Waktu berlalu, pohon-pohon beringin itu pun tumbuh subur. Nama Kutowaringin dilupakan dan Kampung Beringin makin berkibar. Anehnya Pak Kades tidak peduli lagi. Gagal menjadi pesinetron, Agnes Winarni menjelma menjadi penyanyi dangdut kondang dengan goyang aneh. Goyang kejang kesurupan namun banyak warga yang mengikuti goyangnya.
Pada setiap pentas di desa manapun, Agnes rajin menyampaikan pesan Ayahnya untuk menanam pohon beringin, supaya desa semakin hijau.

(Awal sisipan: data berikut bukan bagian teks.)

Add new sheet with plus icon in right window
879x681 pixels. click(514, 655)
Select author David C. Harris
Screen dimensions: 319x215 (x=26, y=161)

Pertunjukan wayang tavip “Kampung Beringin” secara daring, memang terasa berjarak. Sebab, sebagaimana pertunjukan wayang, respon langsung dari audien merupakan salah satu interaksi yang mampu membangun suasana. Akan tetapi, keberjarakan itu mampu disiasati dengan latar suara “yoi, yoi, yoi,…”.
Agar mampu menangkap rangkaian cerita, pertunjukan ini memanfaatkan mata kamera, dari tiga sisi. Kelemahan pertunjukan secara daring, yaitu menampilkan sisi detail visual yang tersaji di atas panggung. Akan tetapi, dengan konsep videografi yang oke, Kampung Beringin mampu menampilkan secara detail setiap bagian yang dirasa perlu. Di sinilah mincul sensasi baru dalam menikmati pentas wayang.
Lagi-lagi, semapan apapun pertunjukan yang memanfaatkan mata kamera, tidak serta merta mampu menjawab batasan antara “pertunjukan” dan “film”. Ada alternatif lain, yang bisa melebur batasan tersebut?

Rubiakto, penikmat seni dan wartawan. Tinggal di Depok, Jawa Barat.